PROBLEM STATEMENT> Below are some records. Return exactly the lines from the one containing "Instruction: Click JPMORGAN" through the one containing "Expand the account dropdown arrow", both included, and only those.

DATA FOR THIS EXERCISE>
+--

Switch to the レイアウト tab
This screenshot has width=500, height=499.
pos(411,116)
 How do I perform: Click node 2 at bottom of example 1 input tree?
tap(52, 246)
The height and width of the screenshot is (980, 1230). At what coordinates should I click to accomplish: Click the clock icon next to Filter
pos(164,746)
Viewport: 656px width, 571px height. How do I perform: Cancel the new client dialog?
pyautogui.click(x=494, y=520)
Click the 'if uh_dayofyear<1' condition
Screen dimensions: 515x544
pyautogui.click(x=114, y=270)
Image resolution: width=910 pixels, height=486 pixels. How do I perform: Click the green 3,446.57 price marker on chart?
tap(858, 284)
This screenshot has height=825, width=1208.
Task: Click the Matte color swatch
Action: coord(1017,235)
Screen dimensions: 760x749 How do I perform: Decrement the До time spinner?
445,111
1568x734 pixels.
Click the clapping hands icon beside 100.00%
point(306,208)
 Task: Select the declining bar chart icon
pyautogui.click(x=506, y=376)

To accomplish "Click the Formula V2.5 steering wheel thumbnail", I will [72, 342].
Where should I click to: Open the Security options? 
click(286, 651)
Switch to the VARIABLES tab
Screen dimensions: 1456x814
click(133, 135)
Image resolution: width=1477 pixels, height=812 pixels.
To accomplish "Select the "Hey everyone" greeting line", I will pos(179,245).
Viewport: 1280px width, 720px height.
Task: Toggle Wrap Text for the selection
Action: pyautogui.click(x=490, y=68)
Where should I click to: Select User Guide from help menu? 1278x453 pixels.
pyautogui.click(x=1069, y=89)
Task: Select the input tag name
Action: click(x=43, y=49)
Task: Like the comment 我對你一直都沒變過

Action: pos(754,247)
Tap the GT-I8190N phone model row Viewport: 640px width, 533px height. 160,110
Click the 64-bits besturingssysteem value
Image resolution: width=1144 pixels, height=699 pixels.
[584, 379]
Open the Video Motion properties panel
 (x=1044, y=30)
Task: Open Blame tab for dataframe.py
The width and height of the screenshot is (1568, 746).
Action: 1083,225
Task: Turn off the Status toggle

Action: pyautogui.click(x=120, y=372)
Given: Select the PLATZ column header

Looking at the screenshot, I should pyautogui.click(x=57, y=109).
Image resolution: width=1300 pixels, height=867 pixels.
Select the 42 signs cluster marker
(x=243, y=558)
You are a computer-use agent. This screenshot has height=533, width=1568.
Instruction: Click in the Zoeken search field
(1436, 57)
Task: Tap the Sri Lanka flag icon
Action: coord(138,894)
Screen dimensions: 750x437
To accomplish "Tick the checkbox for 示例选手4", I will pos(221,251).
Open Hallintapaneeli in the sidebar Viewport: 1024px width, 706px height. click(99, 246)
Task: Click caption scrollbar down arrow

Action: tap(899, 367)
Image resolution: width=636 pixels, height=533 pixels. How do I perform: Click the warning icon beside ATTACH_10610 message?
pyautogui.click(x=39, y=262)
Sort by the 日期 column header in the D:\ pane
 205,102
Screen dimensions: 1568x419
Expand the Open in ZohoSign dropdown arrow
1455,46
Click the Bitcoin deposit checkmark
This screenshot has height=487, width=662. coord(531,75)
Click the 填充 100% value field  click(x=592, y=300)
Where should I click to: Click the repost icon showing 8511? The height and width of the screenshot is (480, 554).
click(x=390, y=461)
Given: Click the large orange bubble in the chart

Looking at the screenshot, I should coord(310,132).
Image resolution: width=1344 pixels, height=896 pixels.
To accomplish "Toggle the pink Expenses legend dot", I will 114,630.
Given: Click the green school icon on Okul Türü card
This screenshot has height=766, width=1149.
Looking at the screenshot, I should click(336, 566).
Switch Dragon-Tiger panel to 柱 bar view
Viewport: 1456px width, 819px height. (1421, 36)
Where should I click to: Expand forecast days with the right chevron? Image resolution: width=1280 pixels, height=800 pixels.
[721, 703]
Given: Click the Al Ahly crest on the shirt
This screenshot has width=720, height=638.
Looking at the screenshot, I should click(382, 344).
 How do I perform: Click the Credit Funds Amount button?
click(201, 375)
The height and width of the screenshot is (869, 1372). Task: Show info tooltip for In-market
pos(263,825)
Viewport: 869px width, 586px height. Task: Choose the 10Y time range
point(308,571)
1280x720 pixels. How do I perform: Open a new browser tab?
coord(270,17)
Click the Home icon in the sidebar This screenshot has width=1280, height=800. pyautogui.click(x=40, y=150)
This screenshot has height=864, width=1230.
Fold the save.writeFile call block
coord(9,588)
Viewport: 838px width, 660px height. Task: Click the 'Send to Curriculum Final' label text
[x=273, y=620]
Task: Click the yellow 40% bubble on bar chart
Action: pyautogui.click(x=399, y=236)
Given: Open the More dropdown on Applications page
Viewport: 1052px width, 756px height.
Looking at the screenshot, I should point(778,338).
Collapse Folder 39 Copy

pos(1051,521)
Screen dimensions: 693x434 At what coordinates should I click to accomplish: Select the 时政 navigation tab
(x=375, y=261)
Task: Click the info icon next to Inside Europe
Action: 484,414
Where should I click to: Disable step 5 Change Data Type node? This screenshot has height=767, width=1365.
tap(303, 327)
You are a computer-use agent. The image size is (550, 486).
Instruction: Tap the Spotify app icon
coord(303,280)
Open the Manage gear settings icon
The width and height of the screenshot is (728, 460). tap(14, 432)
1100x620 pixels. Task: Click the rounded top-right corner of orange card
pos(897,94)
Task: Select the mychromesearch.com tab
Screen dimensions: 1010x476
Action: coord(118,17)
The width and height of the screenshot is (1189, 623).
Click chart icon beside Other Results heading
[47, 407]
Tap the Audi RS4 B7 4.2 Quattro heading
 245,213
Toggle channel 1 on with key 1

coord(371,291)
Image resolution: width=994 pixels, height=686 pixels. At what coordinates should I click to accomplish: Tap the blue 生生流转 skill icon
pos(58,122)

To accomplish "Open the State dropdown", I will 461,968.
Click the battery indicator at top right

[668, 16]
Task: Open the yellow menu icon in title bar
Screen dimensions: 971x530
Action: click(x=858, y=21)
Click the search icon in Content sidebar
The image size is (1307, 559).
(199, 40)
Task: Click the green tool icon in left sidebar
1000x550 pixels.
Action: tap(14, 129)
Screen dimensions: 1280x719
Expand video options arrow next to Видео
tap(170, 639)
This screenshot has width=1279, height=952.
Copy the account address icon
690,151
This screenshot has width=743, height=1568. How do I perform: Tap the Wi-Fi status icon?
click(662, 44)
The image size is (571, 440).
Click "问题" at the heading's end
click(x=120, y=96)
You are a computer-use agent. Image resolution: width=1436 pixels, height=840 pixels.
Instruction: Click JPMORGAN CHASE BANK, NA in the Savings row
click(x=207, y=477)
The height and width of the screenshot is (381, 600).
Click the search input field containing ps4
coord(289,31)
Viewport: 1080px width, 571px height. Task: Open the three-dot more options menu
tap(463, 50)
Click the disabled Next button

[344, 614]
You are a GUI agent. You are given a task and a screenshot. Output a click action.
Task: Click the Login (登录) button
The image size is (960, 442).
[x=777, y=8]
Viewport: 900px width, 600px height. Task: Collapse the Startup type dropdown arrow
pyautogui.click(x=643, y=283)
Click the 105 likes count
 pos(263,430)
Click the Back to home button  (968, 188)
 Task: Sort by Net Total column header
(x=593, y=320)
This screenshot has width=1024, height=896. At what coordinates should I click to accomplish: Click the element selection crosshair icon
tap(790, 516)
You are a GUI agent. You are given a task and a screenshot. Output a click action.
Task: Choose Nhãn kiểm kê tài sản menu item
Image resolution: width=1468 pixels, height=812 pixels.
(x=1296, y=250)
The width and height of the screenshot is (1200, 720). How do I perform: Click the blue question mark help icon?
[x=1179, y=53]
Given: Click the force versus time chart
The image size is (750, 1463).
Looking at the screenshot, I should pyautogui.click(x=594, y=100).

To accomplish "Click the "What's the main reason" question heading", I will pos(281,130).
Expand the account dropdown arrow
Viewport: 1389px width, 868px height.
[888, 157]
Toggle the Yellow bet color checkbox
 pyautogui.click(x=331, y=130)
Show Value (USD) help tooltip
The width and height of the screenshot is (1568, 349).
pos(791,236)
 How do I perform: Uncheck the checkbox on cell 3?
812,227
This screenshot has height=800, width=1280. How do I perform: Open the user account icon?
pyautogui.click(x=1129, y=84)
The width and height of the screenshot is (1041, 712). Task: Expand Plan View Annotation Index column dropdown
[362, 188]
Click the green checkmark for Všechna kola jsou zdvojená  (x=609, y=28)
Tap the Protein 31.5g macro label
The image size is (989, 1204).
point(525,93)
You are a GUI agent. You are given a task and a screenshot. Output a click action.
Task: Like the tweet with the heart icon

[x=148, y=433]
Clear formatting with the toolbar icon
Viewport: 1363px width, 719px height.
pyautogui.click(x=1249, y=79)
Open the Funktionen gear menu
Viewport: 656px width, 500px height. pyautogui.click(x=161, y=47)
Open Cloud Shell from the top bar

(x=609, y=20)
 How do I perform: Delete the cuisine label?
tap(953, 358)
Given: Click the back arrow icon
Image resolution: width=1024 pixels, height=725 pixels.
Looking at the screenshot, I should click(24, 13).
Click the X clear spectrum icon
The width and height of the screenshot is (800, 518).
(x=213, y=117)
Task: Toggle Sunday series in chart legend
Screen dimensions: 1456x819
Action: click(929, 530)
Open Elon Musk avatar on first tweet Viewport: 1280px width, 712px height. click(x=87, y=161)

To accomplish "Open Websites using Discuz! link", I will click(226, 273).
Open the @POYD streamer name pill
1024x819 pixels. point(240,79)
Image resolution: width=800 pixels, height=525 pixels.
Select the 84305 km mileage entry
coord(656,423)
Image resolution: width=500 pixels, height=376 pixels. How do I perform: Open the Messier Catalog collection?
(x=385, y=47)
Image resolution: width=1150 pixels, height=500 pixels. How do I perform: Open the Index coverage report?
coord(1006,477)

+--

SOLUTION>
Instruction: Click JPMORGAN CHASE BANK, NA in the Savings row
click(x=207, y=477)
The height and width of the screenshot is (381, 600).
Click the search input field containing ps4
coord(289,31)
Viewport: 1080px width, 571px height. Task: Open the three-dot more options menu
tap(463, 50)
Click the disabled Next button

[344, 614]
You are a GUI agent. You are given a task and a screenshot. Output a click action.
Task: Click the Login (登录) button
The image size is (960, 442).
[x=777, y=8]
Viewport: 900px width, 600px height. Task: Collapse the Startup type dropdown arrow
pyautogui.click(x=643, y=283)
Click the 105 likes count
 pos(263,430)
Click the Back to home button  (968, 188)
 Task: Sort by Net Total column header
(x=593, y=320)
This screenshot has width=1024, height=896. At what coordinates should I click to accomplish: Click the element selection crosshair icon
tap(790, 516)
You are a GUI agent. You are given a task and a screenshot. Output a click action.
Task: Choose Nhãn kiểm kê tài sản menu item
Image resolution: width=1468 pixels, height=812 pixels.
(x=1296, y=250)
The width and height of the screenshot is (1200, 720). How do I perform: Click the blue question mark help icon?
[x=1179, y=53]
Given: Click the force versus time chart
The image size is (750, 1463).
Looking at the screenshot, I should pyautogui.click(x=594, y=100).

To accomplish "Click the "What's the main reason" question heading", I will pos(281,130).
Expand the account dropdown arrow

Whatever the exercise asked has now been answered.